OH and I have been practically living at the fertility clinic this week. On the whole, it’s been good news: we’re going ahead with IUI #4 tomorrow, and if it doesn’t work, everything is in place to start superovulation in July. We’ve also been told that as things stand, we’ll still be eligible for IVF on the NHS after six unsuccessful cycles of IUI – my miscarriage, the extra natural cycle and the recent overhaul of the NHS don’t change that – and there is no waiting list. 🙂 Our budget is suddenly looking a lot healthier, and I feel reassured by having a long-term plan in place. I can’t know when (or if) I will conceive, but having a clear road map helps a lot.
However, there’s one dark cloud hanging over me: ovulation. I am terrified I’ll ovulate too soon. With natural cycle IUI, there is no way to prevent this from happening. The clinic monitor my follicles until one is deemed mature (greater than 15 mm), then line up treatment for the next day, and I inject myself with Ovitrelle or Pregnyl to make sure I don’t ovulate too late – but that’s all we can control for. An unfertilised egg only lives for 12-24 hours after it’s released, and there are typically about 29 hours between my last scan and the IUI. It’s so hard during this period not to overanalyse every little twinge in my ovaries, and the words ‘egg white’ take on a whole new significance (if you don’t know why, you probably don’t want to).
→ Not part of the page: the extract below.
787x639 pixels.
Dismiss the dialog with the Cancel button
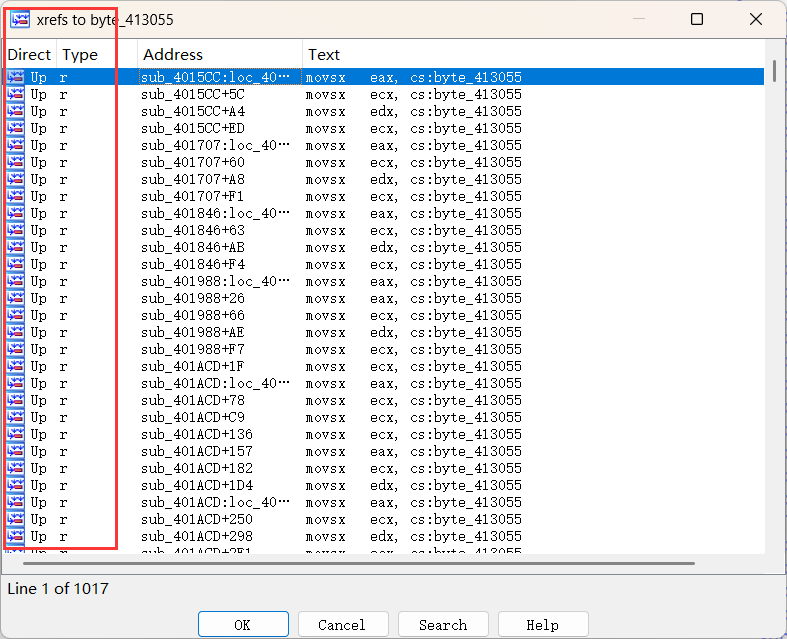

This month I’m worrying because my follicle was just under 15 mm yesterday, and a whopping 18 mm today. And also, I suppose, I feel like there’s been a subtle change in my ‘status’ as a patient. I’ve gone from being the girl who got pregnant first time (and would surely conceive again soon) to the woman who is expected to need superovulation and is even making IVF plans. Part of that is my doing – I chose to have all the superovulation appointments now because I didn’t want to risk any more delays if this cycle doesn’t work, and I chose to ask about IVF – but I do seem to have generated a little confusion by opting for a fourth natural cycle. A couple of members of staff thought I had doubts about trying a more invasive treatment, until I explained. I guess it’s not ‘normal’ to choose a treatment that’s less likely to succeed just because you can have it sooner – but I have no doubt in my mind that it was the right thing to do for my emotional health. The turmoil of treatment is easier for me to cope with than the limbo of waiting. Still, I’m aware that I’m now deviating a little from the treatment pathway the clinic would recommend.
However, I’m cautiously optimistic. This could work. It worked the first time, after all. And although there’s always the risk I will ovulate too soon, I have to trust that the clinic know what they’re doing and that their protocol will maximise our chances of success.